Несколько минут ехали молча.
— А что, Петр Александрович, скажите мне, как знаток здешних мест — ожидают ли нас в горах бои? Или Бог даст спокойно дойти до Амура?
— Воевать в горах регулярные части красных не любят, да и не умеют, сказать по правде, — ответил Куликовский. — Что касается мелких партизанских отрядов… Ну, думаю, для нас они не помеха. Такого сильного сопротивления, как в Онучине, уверен, не встретим до самого Амура. Да и политику свою красные изменили кардинально в отношении местных жителей.
— То есть? — удивился Мизинов.
— Прекратили расстрелы мирного населения. Теперь курс на заигрывание с ними. Поняли, видимо, что сила силу ломит. Тем более что этой силы у красных в тайге практически нет.
— Так что, думаете, спокойно дойдем до Амура?
— Скажу больше — вот выйдем мы за Амур, приободрятся и наши в тайге. Коробейников, Белявский, прочие. Белявский — хороший офицер, толковый, грамотный, в феврале семнадцатого поступил в Академию Генерального штаба, но поучиться не пришлось. Примкнул к Каппелю на Волге, с тех пор с ним до самой его смерти. С войсками в Читу не пошел, вернулся домой в Якутск — он тамошний. Понасмотрелся на советские порядочки да и поднял восстание. Уже третий год успешно орудует. Да тут недалеко — почти в самом устье Амура.

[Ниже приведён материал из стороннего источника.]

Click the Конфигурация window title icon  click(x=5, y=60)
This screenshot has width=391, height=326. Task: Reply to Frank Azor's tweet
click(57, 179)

— Как вы посмотрите, если мы предложим ему влиться в наш отряд? Все-таки кадровый офицер, как вы говорите, не думаю, что ярый сторонник самостийности…
— Какая там самостийность! — отмахнулся Куликовский. — У него, наверное, сотни три бойцов, а все распределено и разложено по своим шесткам: начальник штаба, заместитель его, начальник артиллерии…
— Сколько у него орудий? И каких?
— Три орудия, хорошие, наши. С боеприпасами, правда, проблема. Красные ведь по тайге пушек с собой не таскают, обходятся пулеметами. А вот этого добра у Белявского хоть отбавляй — пять «максимов», три «льюиса». В патронах к «максимам», по крайней мере, недостатка у него нет — почти каждый рейд Белявского удачен, вы представляете, Александр Петрович? Налетит на гарнизон в каком-нибудь городишке — нет гарнизона. Встретит в лесу колонну красных — заказывай панихиду, товарищ комиссар! Так то!
— Дельный офицер, — задумчиво проговорил Мизинов. — Связаться бы с ним как-нибудь. Вы пути к нему знаете?
— Александр Петрович, дорогой, я здесь, считайте, каждую тропочку знаю.
— Сможете связному объяснить дорогу?
— Как не смогу! Но, позвольте, Александр Петрович, по-моему, не следует торопить события. Мы ведь еще не на той стороне Амура. А Белявский все же там…
— Вот и надо ему сообщить, чтобы помедлил пока со своими кампаниями, не терял бы людей понапрасну. Перейдем Амур, встретимся с ним — там проще будет до Камова дойти.